After two politically-charged years, Robert Mueller finally concluded his investigation on Russian interference with the 2016 presidential elections.
The outcome was a 440+ page report on their findings - the perfect candidate for some text mining.
Side note: the idea for this post came when my attempts to extract the PDF text proved unsuccessful because it was locked in an unsearchable version.
As a consequence of that I did a little tweet mining instead:too busy to read all 400+ pages of the #muellerreport but apparently not busy enough to do some text/tweet mining with #rstats
— Christopher Yee (@Eeysirhc) April 18, 2019
according to this network graph though I should definitely check out page 290
Forutnately there are people much smarter than me and were able to produce a user-friendly format of the redacted report.
Get the data
mueller_report_raw <- read_csv("")
mueller_report <- mueller_report_raw
Clean the data
mueller_report$text <- str_replace_all(mueller_report$text,"[^a-zA-Z\\s]", " ")
mueller_report$text <- str_to_lower(mueller_report$text)
mueller_report$text <- str_replace_all(mueller_report$text,"[\\s]+", " ")

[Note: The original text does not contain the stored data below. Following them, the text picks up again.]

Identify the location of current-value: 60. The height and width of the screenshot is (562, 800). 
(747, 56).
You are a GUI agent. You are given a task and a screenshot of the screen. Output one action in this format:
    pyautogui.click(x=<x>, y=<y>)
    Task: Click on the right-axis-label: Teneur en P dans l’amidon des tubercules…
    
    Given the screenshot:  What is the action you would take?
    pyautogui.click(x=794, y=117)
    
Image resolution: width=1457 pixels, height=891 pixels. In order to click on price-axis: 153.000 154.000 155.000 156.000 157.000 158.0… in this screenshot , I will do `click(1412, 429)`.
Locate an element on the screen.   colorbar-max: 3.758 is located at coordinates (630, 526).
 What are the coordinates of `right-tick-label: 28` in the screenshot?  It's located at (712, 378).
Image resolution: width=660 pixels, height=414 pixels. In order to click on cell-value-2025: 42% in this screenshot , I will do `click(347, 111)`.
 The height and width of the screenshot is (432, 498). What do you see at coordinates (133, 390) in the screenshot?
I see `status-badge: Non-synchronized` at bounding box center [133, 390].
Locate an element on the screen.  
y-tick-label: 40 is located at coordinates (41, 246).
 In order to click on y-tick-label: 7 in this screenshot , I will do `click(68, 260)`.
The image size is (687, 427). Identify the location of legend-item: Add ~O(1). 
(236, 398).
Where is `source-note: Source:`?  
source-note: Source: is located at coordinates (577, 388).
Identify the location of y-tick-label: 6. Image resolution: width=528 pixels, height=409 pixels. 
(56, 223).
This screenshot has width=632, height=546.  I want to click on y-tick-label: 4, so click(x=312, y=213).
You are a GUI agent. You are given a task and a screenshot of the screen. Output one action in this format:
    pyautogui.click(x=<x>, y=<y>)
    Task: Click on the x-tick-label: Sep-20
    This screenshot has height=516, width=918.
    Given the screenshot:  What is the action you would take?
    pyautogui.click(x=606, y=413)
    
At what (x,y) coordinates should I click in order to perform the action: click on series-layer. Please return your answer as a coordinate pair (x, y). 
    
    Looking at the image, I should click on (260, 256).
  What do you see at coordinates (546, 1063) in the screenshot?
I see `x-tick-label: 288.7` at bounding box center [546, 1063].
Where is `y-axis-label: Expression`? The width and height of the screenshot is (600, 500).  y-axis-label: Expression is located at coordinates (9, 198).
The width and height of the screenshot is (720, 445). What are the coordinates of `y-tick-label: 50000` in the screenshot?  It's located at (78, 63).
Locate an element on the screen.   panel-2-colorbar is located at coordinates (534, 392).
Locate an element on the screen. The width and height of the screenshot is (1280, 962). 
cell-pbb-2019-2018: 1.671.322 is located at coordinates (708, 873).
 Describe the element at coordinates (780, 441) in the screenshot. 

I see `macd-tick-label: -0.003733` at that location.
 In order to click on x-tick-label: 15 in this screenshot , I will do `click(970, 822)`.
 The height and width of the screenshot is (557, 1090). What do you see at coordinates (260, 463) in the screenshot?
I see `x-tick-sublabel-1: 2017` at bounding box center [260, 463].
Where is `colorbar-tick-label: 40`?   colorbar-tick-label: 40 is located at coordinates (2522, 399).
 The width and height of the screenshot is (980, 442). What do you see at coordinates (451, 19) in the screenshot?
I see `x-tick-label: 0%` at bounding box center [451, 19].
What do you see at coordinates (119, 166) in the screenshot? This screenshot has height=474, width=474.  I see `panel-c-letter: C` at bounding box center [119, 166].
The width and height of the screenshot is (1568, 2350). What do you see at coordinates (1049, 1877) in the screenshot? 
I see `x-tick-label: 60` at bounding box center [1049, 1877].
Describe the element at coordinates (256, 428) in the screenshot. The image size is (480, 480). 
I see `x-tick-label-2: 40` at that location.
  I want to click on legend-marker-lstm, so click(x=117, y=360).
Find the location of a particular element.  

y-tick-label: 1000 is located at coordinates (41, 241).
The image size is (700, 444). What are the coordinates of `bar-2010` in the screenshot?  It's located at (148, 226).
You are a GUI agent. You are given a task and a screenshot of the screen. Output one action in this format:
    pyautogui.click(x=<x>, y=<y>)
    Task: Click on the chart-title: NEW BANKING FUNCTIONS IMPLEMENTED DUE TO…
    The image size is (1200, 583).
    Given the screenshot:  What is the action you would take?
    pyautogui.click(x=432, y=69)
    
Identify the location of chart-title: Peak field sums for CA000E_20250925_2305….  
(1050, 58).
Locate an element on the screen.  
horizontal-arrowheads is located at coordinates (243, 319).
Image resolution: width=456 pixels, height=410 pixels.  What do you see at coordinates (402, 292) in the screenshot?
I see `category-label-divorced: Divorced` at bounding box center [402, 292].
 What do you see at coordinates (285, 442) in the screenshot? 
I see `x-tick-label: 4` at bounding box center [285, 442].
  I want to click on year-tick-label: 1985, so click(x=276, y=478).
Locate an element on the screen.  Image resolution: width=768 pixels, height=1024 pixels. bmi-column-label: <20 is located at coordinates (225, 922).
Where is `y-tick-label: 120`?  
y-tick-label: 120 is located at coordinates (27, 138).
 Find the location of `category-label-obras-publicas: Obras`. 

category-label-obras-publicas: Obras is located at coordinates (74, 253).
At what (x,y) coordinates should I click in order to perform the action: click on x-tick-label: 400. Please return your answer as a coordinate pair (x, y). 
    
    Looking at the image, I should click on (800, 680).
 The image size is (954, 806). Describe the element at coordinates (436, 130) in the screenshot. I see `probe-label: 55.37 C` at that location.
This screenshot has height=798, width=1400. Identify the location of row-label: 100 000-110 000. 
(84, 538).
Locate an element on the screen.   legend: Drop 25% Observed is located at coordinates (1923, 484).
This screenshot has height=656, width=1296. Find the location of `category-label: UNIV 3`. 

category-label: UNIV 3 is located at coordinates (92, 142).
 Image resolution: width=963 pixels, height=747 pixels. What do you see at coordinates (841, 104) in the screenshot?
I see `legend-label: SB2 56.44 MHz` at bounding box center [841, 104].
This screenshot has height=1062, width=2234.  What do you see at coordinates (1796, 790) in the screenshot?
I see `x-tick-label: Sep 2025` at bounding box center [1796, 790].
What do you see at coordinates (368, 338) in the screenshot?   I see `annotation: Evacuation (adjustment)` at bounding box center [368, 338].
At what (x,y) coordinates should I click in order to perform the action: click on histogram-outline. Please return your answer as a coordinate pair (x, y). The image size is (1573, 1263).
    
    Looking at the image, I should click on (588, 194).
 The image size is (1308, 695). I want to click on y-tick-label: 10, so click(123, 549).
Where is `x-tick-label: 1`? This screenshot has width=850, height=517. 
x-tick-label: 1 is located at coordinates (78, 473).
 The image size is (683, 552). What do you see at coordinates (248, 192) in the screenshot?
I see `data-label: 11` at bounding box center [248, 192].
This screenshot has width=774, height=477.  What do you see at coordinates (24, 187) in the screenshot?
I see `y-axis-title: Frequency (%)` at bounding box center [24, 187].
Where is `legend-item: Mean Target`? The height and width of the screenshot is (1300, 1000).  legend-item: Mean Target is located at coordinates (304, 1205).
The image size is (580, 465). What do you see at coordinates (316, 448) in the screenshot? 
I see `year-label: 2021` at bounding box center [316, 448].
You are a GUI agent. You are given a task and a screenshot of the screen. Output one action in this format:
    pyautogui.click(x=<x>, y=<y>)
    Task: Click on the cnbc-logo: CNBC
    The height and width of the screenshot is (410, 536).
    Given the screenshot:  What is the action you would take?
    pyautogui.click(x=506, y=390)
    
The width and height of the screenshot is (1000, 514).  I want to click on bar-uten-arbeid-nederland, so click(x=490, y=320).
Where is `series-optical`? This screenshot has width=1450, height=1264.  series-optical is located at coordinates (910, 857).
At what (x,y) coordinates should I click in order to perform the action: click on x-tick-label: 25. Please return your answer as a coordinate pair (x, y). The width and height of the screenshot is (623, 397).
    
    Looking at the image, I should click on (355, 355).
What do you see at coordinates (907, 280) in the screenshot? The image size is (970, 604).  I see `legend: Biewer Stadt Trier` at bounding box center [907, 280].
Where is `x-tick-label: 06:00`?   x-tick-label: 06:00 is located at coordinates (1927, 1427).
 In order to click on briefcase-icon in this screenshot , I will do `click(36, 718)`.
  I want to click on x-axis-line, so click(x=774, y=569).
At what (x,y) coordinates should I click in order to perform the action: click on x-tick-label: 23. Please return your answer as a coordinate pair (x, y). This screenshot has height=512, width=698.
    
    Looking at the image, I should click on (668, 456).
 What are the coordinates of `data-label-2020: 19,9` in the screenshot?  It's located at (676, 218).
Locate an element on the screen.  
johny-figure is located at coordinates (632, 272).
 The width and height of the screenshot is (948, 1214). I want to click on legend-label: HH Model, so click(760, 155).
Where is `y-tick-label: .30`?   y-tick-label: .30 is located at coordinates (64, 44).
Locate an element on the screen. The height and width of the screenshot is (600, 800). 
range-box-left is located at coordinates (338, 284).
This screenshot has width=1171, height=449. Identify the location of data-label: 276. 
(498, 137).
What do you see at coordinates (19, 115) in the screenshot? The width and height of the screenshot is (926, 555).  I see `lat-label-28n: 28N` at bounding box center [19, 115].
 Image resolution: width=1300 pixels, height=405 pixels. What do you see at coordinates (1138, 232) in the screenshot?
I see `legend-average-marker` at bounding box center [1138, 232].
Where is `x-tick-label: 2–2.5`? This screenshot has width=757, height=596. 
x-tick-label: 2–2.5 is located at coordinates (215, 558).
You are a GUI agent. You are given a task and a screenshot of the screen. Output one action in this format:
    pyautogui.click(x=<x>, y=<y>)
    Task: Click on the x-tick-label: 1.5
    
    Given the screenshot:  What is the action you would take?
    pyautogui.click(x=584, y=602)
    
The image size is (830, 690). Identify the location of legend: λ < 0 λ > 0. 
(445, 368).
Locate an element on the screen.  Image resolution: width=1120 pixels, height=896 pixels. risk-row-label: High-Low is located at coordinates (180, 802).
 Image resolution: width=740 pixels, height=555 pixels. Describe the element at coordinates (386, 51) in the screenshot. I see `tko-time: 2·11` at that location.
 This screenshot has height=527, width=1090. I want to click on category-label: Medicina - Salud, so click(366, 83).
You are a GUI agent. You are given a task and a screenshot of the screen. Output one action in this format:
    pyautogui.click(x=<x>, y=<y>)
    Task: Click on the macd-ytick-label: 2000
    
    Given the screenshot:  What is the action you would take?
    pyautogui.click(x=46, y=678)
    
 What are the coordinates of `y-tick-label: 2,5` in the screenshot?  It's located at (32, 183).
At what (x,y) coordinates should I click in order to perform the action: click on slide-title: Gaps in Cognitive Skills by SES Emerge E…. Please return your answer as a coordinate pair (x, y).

Calculate and plot TF-IDF for every 40 pages
mueller_report %>%
mutate(page_group = 39 * (page %/% 39)+ 1, # CREATE GROUPS PER 40 PAGES
page_group = as.factor(page_group)) %>%
group_by(page_group) %>%
unnest_tokens(word, text) %>%
anti_join(stop_words) %>%
count(word, sort = TRUE) %>%
bind_tf_idf(word, page_group, n) %>%
arrange(desc(tf_idf)) %>%
group_by(page_group) %>%
top_n(10) %>%
ungroup() %>%
mutate(word = reorder(word, tf_idf)) %>%
ggplot() +
geom_col(aes(word, tf_idf),
show.legend = FALSE,
fill = 'steelblue') +
facet_wrap(~page_group, ncol = 3, scales = "free") +
coord_flip() +
theme_light() +
theme(panel.grid.major = element_blank(),
panel.grid.minor = element_blank(),
axis.text.x = element_blank()) +
labs(x = NULL,
y = NULL,
title = "Redacted Mueller Report: top keywords per 40 pages based on TF-IDF",
caption = "Author: @eeysirhc")
Following each page group gives an idea of the history, events and conclusions from the Mueller report.
Create the document term matrix for topic modeling
desc_dtm <- mueller_report %>%
group_by(page) %>%
unnest_tokens(word, text) %>%
anti_join(stop_words) %>%
count(word, sort = TRUE) %>%
cast_dtm(page, word, n)
desc_lda <- LDA(desc_dtm, k = 12, control = list(seed = 1234)) # 12 WAS BEST FIT AFTER I TRIED 9 AND 24
top_terms <- tidy(desc_lda) %>%
group_by(topic) %>%
top_n(10, beta) %>%
ungroup() %>%
arrange(topic, -beta)
Process and plot the LDA topic models
top_terms %>%
mutate(term = reorder(term, beta)) %>%
group_by(topic, term) %>%
arrange(desc(beta)) %>%
ungroup() %>%
mutate(term = factor(paste(term, topic, sep = "__"),
levels = rev(paste(term, topic, sep = "__")))) %>%
ggplot(aes(term, beta)) +
geom_col(show.legend = FALSE, fill = 'seagreen', alpha = 0.8) +
coord_flip() +
scale_x_discrete(labels = function(x) gsub("__.+$", "", x)) +
labs(title = "Redacted Mueller Report: top 20 keywords in each LDA topic",
x = NULL, y = NULL,
caption = "Author: @eeysirhc") +
facet_wrap(~ topic, ncol = 3, scales = "free") +
theme_light() +
theme(panel.grid.major = element_blank(),
panel.grid.minor = element_blank(),
axis.text.x = element_blank())
With latent Dirichlet allocation, or LDA, we now have a sense of the major topics and the associated keywords in the redacted report.
In other words (no pun intended), we are now speed reading with data science.